Congressman Tom Price (R-GA) plans to introduce legislation that would make a number of changes to weaken the power of unions in the federal government.
Known as the Federal Employee Rights Act, the bill creates several procedures that would deal a blow to federal employee unions.
The most significant change put forth in the bill would likely create future financial problems for these unions. Currently, a federal employee is free to sign up to have dues withheld and the government sends money to the union under the terms of the applicable collective bargaining agreement. Once the employee signs up to have dues withheld from his paycheck, there is typically a window to withdraw that authorization at some future date. The union is assured that money will go into the union’s treasury for some period of time. Some employees who have a change of heart about paying dues may not be able to back out of these financial obligations for a year or so depending on the requirements of the bargaining agreement in effect at the agency.
That would change under the proposed legislation. The Federal Employee Rights Act, if passed into law, would prohibit union dues from being deducted from federal employees’ paychecks. No doubt, such a change would be a substantial hit into the financial stability of federal employee unions.
But there are also other substantial changes that would impact federal employee unions.
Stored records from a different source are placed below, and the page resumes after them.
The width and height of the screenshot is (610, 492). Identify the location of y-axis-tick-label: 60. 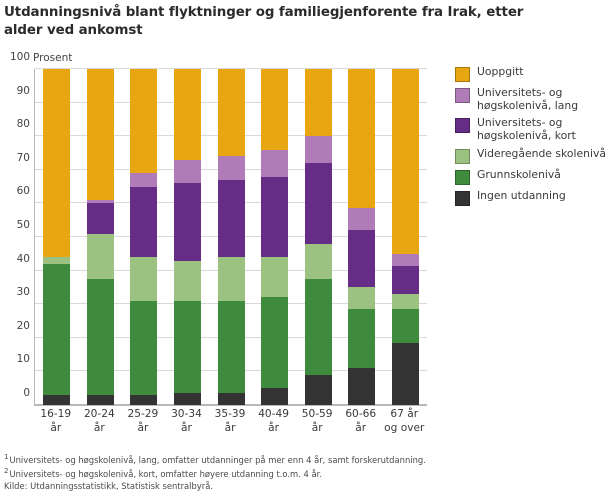
(23, 192).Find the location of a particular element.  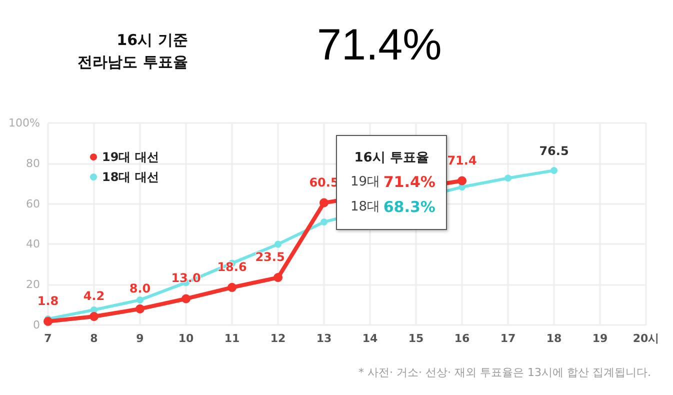

data-label: 1.8 is located at coordinates (48, 301).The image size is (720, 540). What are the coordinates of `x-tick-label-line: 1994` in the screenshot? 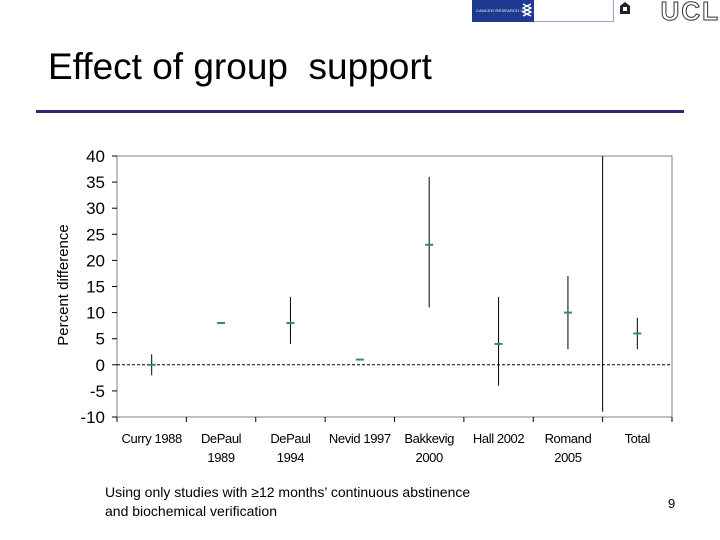 It's located at (290, 458).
There are very few union representation elections held in the federal government where “no union” is selected as the winner of the election. To win such an election under current practice, the outcome is determined by a majority of the votes that are cast. In other words, if a majority of the employees voting vote in favor or a union (or in favor of “no union”), the union becomes the representative of all employees in the bargaining unit.
There are occasions when most employees in a bargaining unit do not vote in an election to determine whether they will be represented by a union in the future. If, as is usually the case, a union wins the election, everyone in the bargaining unit is represented whether they voted or not. Also, any agreement reached by the union applies to the entire bargaining unit.
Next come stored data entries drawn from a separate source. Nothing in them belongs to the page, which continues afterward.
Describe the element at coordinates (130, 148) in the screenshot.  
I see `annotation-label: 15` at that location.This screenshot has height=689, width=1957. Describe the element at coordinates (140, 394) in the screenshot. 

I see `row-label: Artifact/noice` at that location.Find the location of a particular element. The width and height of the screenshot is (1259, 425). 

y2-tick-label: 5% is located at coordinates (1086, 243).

The Federal Employee Rights Act would change this procedure. The proposed legislation would require that a majority of employees in the bargaining unit would have to vote in favor of a union for the union to become the bargaining representative instead of just winning a majority of the votes that are cast. An employee who does not vote in the election would be assumed to have voted in favor of “no union.” In short, it would be much harder for a union to win a representation election in the federal government than is currently the case.
The legislation would also make changes to how federal workers unionize. Under current law, 30% of a bargaining unit’s employees must sign a petition requesting to form a union. Price’s bill would raise that figure to 50%.
The bill would also prohibit federal employee unions from using dues for any purpose not directly related to the organization’s collective bargaining activities on behalf of the employees unless the employees authorize the union to do so in writing. Employees may also elect to withhold their personal information from unions if they make the request in writing.
The legislation would also require union elections to be conducted by secret paper ballot. That is routinely done now in in representation elections that are supervised by the Federal Labor Relations Authority (FLRA).
The legislation would also apply to Postal Service employees.
While this bill does not appear to have a significant chance of becoming law, it is not surprising that unions are vehemently opposed to it.
In a press release from AFGE, the largest federal employee union, AFGE notes that: “This bill is being called the Federal Employee Rights Act, but don’t let the title fool you – this is a blatant attempt to strip employees of their basic workplace rights and disempower the people who care for our veterans, inspect our food, and deliver our social security checks.”
In the private sector, unions are not anywhere near the source of power they once were when America was a manufacturing nation. Millennials, who now make up the largest portion of the American workforce by age, have generally not been interested in joining unions in any significant numbers, unlike their Baby Boomer and Generation X parents, who previously joined in large numbers.
Government at all levels has become the source of strength for unions, and more than half of union members now work for state, local or federal government. Union strength in government has become an increasing source of friction at the state and local level and some states, such as Wisconsin, have become battle grounds during election season as legislatures try to cut back on the power of unions in elections.
Since we are now in a presidential election year and, as federal employee unions are already endorsing their favorite candidates for president and local offices (supporting Democrats in the vast majority of cases), we are likely to see significant pushing back against the role of unions in government.
Bills such as this one introduced by Congressman Price could threaten the role of unions in government at some future time but are unlikely to emerge as a new law with a Democrat in the White House. The reaction of federal unions against this bill is understandable as changes in the outcome of elections could easily lead to this type of bill becoming law in the future.